Just how bad has Michigan’s interior scoring been? This scatterplot of all 100 teams tracked by ShotAnalytics shows the Wolverines are among the worst interior scoring teams.
Michigan’s best option to finish around the rim this year has been Ricky Doyle. He’s shooting 73% at the rim and grades out favorably in Synergy Sports’ metrics for cutting to the rim and finishing ball screens.
Doyle is still learning – especially on the defensive end of the floor – and trying to improve his physical fitness, but Michigan’s ability to get him involved in games likely will determine its offensive fate.
In Michigan’s last five wins (dating back to Oregon in November 24th), Doyle is 25 of 32 from the floor (6.2 FGA/game) and he’s reached double figures in each of those wins.

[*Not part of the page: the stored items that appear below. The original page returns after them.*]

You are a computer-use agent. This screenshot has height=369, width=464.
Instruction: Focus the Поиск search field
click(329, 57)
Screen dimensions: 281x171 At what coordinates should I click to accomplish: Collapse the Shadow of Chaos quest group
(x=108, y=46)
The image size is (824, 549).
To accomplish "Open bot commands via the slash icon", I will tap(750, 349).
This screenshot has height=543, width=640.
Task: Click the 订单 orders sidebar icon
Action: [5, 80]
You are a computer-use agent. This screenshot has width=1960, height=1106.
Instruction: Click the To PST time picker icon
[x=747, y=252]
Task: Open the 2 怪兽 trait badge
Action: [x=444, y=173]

In Michigan’s six losses over the same time span, Doyle is averaging just 4.5 points and 2.8 FGA per game.
It’s tough to force feed Doyle the ball because his opportunities are generally what John Beilein has referred to as ‘residual action’, shot attempts that are the result of the offense working as designed. But it’s clear that when Doyle is involved, Michigan’s offense has a much greater chance for success.
Caris LeVert needs a Caris LeVert
This year, LeVert doesn’t have much support. The Wolverines badly need a creator to put alongside LeVert – someone that can score or distribute off of a ball screen, or take their man off the bounce. There’s no consistent option on the Michigan roster which means that opposing defenses can focus their entire approach around LeVert. When Michigan had Trey Burke, that approach mostly worked. But LeVert isn’t Trey Burke, and not many people are.

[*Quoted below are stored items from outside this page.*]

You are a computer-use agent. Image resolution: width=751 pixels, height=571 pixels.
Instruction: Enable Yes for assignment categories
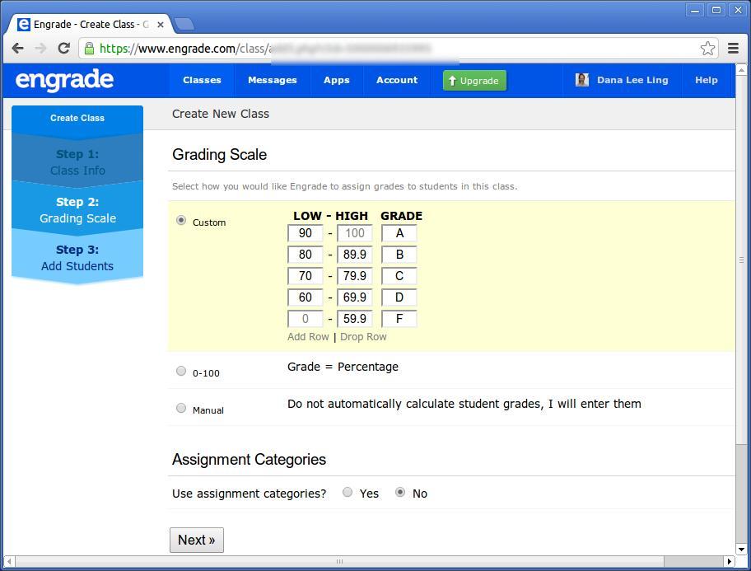[348, 492]
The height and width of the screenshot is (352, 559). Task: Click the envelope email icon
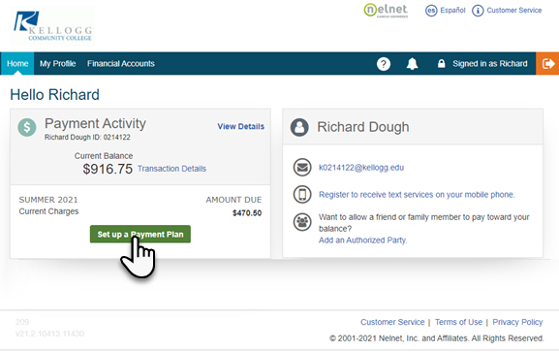coord(302,167)
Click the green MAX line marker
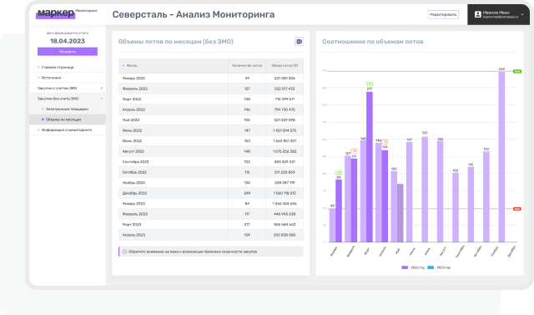Viewport: 534px width, 315px height. click(517, 71)
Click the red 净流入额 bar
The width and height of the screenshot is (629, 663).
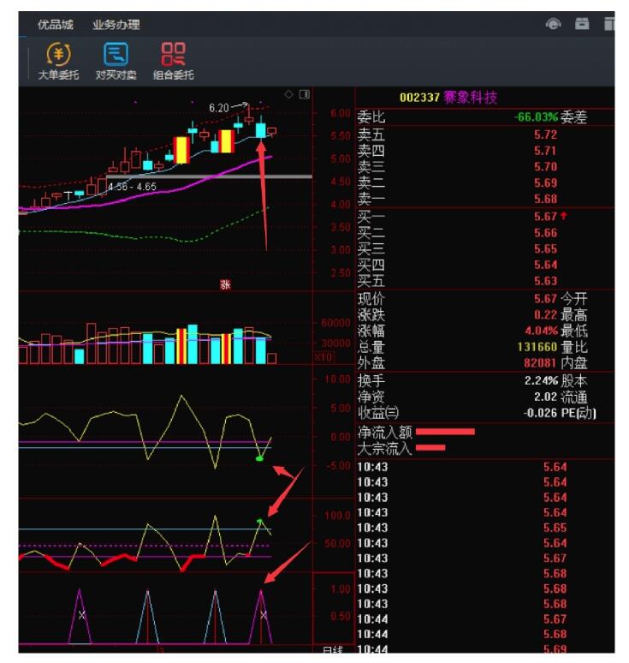tap(445, 432)
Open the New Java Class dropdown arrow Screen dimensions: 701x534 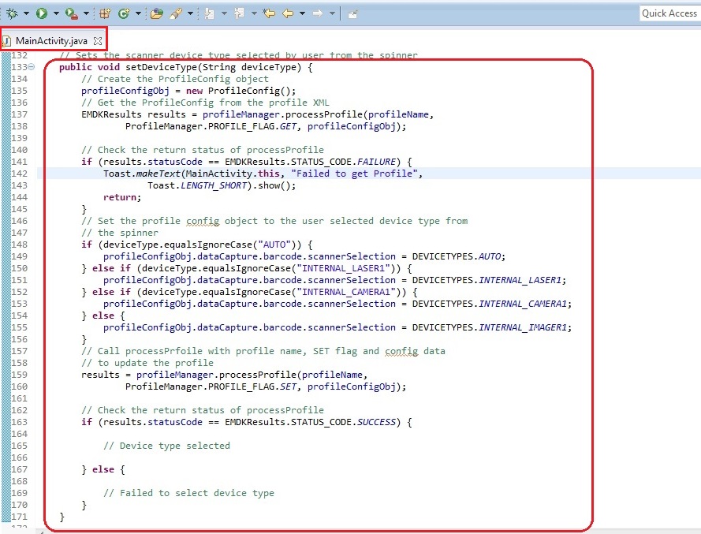[138, 13]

Caris LeVert had a 68 eFG% on catch and shoot jumpers last year and a 34 eFG% on jumpers off the dribble. This year he’s shooting 59 eFG% on catch and shoot jumpers and 28 eFG% on jumpers off the dribble.

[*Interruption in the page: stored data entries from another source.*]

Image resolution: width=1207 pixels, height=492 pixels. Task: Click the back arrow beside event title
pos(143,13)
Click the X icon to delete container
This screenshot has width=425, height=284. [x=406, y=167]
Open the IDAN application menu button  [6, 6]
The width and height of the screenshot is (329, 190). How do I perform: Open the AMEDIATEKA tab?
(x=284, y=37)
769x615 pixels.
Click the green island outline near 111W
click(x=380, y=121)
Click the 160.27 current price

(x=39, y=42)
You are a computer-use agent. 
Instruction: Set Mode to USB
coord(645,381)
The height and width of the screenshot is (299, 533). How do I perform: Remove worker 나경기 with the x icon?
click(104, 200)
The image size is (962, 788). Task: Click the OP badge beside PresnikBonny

Those discrepancies are magnified because 44% of LeVert’s shots this season have been off the dribble jumpers compared to 27% last season.
LeVert is shooting more off the dribble jumpers because he can’t get to the rim and there’s nothing else happening. Someone has to shoot the ball and the result is a bunch of awkward, off balance shots that have little to no chance of going in.
The question is who – if anyone – is capable of stepping up as an alternate creator and start to take some pressure off of LeVert.
I’ve heard many people point to Zak Irvin to fill some of that role, but that’s never been a major part of his game. Irvin is a shooter first and foremost and Michigan needs him to do that well before worrying about trying to create offense. He’s scored 2 points in 9 isolation possessions. He’s scored 16 points on 22 ball screens, but he shoots an off the dribble jumper on 81% of his ball screens.
The more natural candidate is sophomore point guard Derrick Walton. He’s scoring .84 points per ball screen (including passes) down from .99 points per ball screen last season and has looked a shell of his freshman self over the last several weeks.
His sprained toe injury, suffered late in the game against Villanova has undoubtedly affected him. Walton has struggled to make shots around the basket, started forcing more long jumpers and appears to have lost confidence in both elements of his game.
While Walton was never the focus of Michigan’s offense last season, he showed signs that he’d be capable of taking the leap. He knocked down open shots, played well in transition and made countless clutch plays.
There’s no easy fix for this Michigan team. It lacks depth and confidence and there aren’t dozens of additional options waiting in the wings. The Wolverines need Derrick Walton to emerge as a creator, which can hopefully continue to get Ricky Doyle more involved on the inside. Aubrey Dawkins is the x-factor and option for John Beilein to mix things up, but overall the Wolverines will go as far as their core can take them offensively.